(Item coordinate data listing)

>> begin

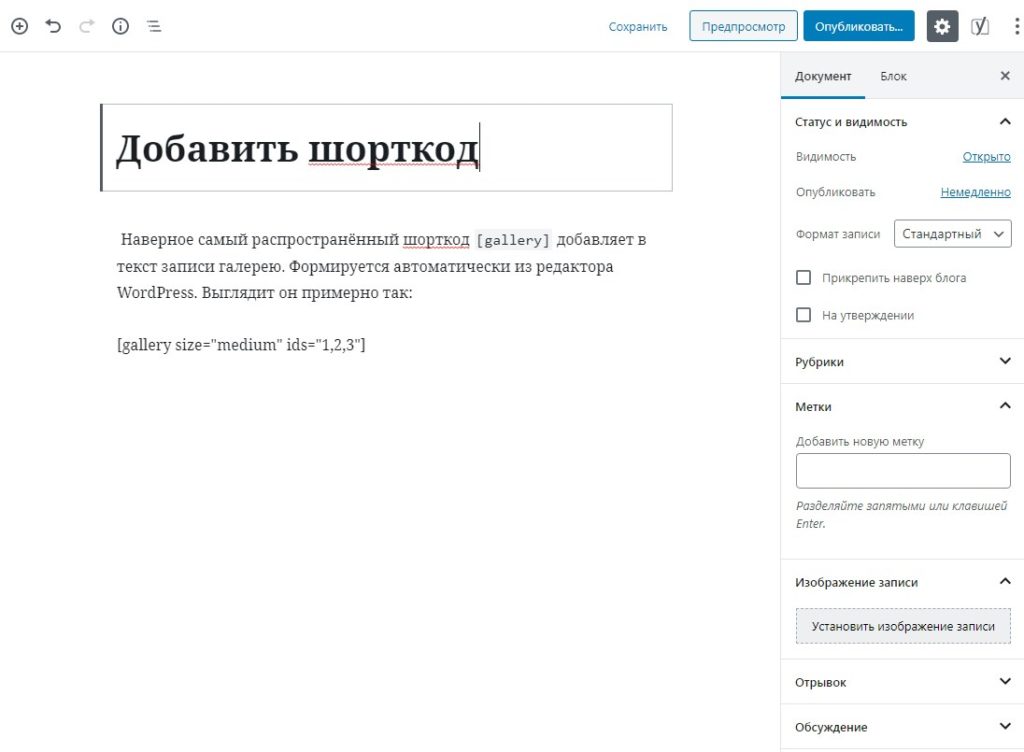The width and height of the screenshot is (1024, 752).
Task: Close the settings sidebar with X
Action: tap(1005, 76)
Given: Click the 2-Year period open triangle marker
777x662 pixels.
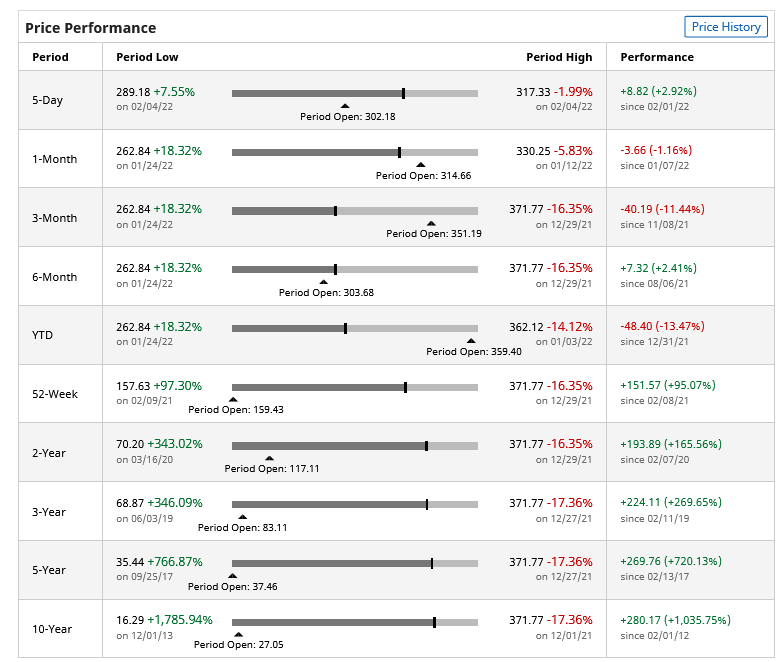Looking at the screenshot, I should pos(268,458).
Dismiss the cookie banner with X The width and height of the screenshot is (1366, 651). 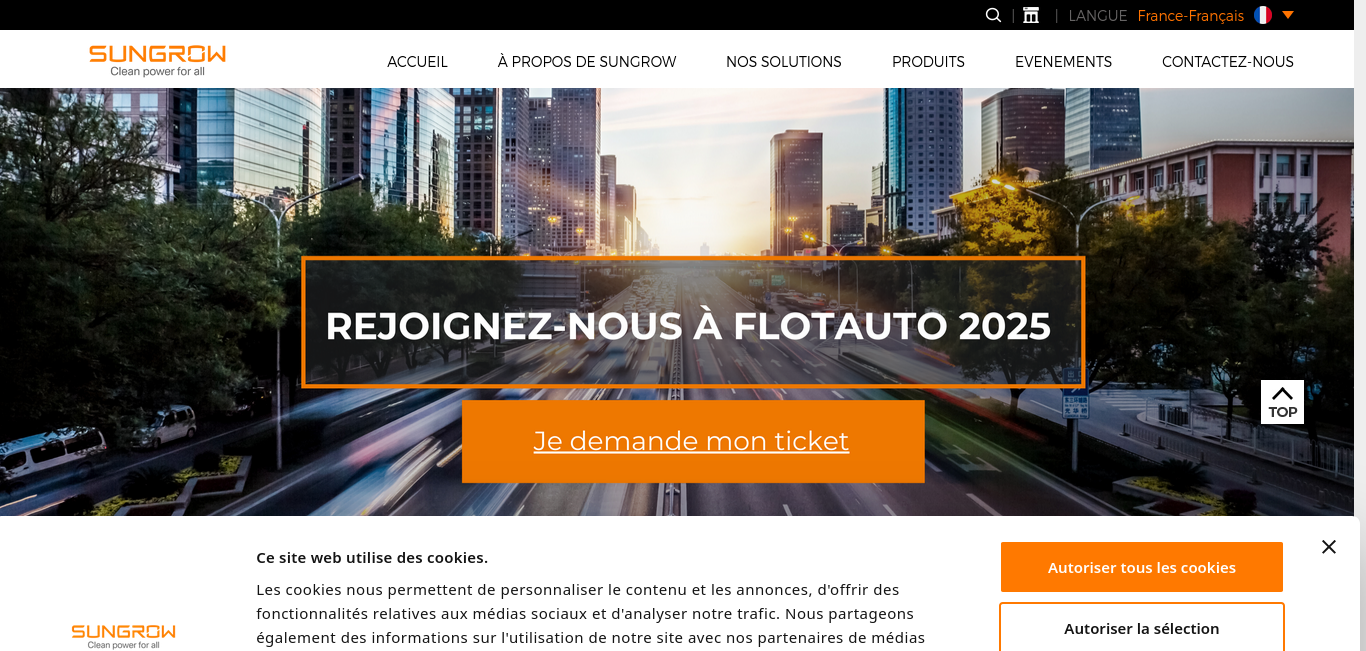click(x=1328, y=547)
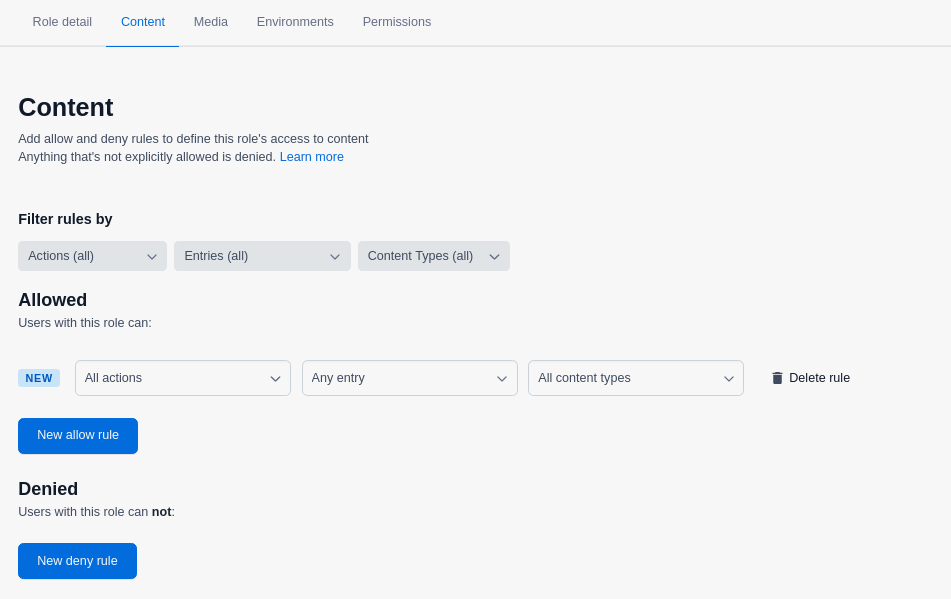Screen dimensions: 951x599
Task: Click the chevron arrow in the Any entry select
Action: coord(502,379)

>> end

■ OBJECTIVE: Can you convert the listing, starting at its first line and ending at the line containing "Looking at the", into a Markdown table with columns named Row and Line, skipping blank lines? Leave the pictures out of your answer.

■ WRITTEN REPLY:
| Row | Line |
|---|---|
| 1 | The width and height of the screenshot is (1024, 752). |
| 2 | Task: Close the settings sidebar with X |
| 3 | Action: tap(1005, 76) |
| 4 | Given: Click the 2-Year period open triangle marker |
| 5 | 777x662 pixels. |
| 6 | Looking at the screenshot, I should pos(268,458). |